La chronique de Stéphane Blanchonnet (Le Bien Commun)

À l’heure où j’écris ces lignes, Jean-Paul Belmondo nous a quittés dans une ultime cascade pour rejoindre la cohorte des derniers grands disparus du cinéma français : Claude Rich, Jean Rochefort, Jean-Pierre Marielle… l’émotion collective ressentie à cette occasion n’est pas anecdotique. Ce fut un de ces moments de communion autour de l’idée d’une idiosyncrasie française éternelle, faite de panache, de défi, de désinvolture, d’humour, d’ironie, de gouaille, de penchant résolu pour les plaisirs de la table comme de l’alcove… un moment d’autocélébration transcendant les générations qui nous montre qu’il existe encore un peuple français dont plus de cinquante ans de petit comme de grand remplacement n’ont pas complètement effacé les repères et les contours.

Belmondo était l’incarnation contemporaine d’un archétype assez ancien de la tradition française. Il y avait en lui du Mandrin, du Surcouf, du Fracasse, du Cyrano. Il héritait aussi un peu de Gabin. C’est sans doute ce qui rend si fascinant leur duo dans la belle adaptation d’Un singe en hiver de notre cher Antoine Blondin (compagnon de route de l’AF) par Henri Verneuil. De son côté, Louis de Funès incarnait un autre archétype. Il était l’héritier des barbons de comédie de Molière, ces bourgeois autoritaires et ridicules que nous aimons tant détester mais qui sont aussi une partie de nous-mêmes.

Laurent James dans un ouvrage récent tout à fait remarquable s’est attaché à une autre incarnation française, à une autre facette de notre imaginaire reflétée par un acteur légendaire, celle de la simplicité, de la bonhomie, de la jovialité, de la candeur et de la franche rigolade. Le lecteur aura peut-être déjà reconnu le portrait de Fernand Contendin, alias Fernandel. L’idée de Laurent James tient tout entière dans le titre de son livre : Saint Fernandel (éditions Nouvelle Marge). À ses yeux Fernandel c’est donc la sainteté. Une thèse qu’il soutient avec brio sur une petite centaine de pages et qu’illustre assez bien cette anecdote qu’il rapporte d’une petite fille demandant à Fernandel-Don Camillo de la bénir. Ce dernier explique à l’enfant qu’il n’est pas un vrai prêtre mais un acteur. Et la petite de lui rétorquer avec une extrême finesse qu’alors il peut bien bénir sa poupée ! La vérité sort de la bouche des enfants.

- **Exercice**
Relevez dans la chronique toutes les qualités qui composent la facette de l'imaginaire français que Laurent James associe à Fernandel.

- **Données sources**
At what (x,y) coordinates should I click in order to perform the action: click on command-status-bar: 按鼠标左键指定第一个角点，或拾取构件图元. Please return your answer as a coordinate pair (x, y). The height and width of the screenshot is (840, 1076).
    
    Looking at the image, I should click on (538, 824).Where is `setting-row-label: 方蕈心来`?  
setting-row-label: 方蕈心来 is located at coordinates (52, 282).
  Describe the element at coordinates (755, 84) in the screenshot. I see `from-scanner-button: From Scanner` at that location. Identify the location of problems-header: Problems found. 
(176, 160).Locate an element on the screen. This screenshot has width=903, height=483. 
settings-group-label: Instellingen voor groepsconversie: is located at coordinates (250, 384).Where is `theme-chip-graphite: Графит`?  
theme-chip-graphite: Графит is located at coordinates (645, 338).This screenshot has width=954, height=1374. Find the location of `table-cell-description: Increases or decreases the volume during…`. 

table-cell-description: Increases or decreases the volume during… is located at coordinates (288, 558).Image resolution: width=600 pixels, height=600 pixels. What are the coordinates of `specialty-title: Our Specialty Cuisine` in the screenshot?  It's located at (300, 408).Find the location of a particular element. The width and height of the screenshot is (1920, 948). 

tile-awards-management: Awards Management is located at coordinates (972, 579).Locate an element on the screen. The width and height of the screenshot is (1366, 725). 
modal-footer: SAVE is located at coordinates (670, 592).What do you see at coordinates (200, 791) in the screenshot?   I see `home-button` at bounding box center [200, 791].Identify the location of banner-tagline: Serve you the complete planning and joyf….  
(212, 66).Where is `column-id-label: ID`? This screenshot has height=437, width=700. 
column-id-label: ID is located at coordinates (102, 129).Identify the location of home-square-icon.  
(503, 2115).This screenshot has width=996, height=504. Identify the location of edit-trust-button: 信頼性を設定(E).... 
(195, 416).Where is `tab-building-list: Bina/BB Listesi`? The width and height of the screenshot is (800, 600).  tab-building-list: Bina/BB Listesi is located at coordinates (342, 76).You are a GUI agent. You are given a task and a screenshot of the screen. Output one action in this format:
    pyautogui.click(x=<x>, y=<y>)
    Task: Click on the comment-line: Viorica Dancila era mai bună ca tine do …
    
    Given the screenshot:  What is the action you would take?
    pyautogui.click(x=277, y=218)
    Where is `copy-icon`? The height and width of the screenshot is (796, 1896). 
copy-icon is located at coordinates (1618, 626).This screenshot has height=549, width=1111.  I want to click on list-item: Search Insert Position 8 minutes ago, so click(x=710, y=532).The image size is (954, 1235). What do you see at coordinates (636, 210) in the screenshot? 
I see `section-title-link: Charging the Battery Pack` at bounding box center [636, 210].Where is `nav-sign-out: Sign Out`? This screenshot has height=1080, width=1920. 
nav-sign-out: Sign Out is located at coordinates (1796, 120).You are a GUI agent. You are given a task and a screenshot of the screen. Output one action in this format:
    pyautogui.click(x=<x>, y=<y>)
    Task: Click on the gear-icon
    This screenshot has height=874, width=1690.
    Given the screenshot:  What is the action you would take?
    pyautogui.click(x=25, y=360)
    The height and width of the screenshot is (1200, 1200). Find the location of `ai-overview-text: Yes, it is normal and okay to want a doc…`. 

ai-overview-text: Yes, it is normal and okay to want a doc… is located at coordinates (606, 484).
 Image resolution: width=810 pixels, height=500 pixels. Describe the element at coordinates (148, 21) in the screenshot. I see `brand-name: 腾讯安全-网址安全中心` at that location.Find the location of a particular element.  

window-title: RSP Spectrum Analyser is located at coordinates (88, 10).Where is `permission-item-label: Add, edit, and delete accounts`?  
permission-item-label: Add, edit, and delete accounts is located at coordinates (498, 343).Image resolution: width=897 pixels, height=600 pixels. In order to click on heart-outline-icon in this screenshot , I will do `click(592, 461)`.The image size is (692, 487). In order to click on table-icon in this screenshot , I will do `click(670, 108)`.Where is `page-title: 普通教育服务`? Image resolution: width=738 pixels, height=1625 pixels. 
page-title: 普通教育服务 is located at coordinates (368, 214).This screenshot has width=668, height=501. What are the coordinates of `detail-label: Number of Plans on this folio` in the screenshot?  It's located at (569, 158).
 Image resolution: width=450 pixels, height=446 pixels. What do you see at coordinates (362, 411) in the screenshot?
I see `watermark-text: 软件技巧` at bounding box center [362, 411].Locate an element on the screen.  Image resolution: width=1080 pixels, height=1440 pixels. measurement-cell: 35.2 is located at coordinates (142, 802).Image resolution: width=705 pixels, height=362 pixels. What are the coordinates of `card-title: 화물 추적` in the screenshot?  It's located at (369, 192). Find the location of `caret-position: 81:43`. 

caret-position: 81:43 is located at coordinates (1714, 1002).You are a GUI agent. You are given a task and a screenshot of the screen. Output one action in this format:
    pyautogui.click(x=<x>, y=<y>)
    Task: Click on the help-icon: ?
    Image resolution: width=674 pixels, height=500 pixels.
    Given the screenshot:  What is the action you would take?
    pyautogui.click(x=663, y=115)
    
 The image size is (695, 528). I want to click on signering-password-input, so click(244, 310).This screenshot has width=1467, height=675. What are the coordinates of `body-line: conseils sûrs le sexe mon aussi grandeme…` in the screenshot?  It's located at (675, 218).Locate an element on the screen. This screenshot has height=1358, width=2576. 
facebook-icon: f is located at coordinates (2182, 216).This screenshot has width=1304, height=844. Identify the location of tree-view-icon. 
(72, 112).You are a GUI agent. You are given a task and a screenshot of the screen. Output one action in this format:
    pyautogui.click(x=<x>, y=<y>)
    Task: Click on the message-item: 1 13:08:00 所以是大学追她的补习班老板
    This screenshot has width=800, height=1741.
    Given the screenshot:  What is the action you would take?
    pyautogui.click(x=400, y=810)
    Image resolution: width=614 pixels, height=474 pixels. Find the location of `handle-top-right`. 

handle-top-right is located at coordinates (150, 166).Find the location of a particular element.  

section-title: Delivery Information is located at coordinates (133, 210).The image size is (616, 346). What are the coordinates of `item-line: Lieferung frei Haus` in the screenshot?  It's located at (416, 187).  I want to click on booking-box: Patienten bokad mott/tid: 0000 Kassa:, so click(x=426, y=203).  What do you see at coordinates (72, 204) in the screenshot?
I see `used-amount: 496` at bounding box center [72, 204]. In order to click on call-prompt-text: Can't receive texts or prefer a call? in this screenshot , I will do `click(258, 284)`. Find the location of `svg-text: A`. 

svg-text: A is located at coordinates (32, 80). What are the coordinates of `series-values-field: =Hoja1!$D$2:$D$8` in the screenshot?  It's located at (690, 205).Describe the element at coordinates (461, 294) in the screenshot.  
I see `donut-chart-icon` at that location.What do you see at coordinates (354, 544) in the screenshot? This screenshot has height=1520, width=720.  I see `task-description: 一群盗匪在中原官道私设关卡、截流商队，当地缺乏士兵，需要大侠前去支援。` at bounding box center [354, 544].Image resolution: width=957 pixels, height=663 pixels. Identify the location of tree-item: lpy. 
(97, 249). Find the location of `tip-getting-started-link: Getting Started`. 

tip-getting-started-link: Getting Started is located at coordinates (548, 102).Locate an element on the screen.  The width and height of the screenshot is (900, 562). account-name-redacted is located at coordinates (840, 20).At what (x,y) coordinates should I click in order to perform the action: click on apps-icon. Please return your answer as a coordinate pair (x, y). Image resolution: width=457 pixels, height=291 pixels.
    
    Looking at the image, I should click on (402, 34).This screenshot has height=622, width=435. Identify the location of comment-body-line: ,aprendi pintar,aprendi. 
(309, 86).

- **Corrigé**
La simplicité, la bonhomie, la jovialité, la candeur et la franche rigolade.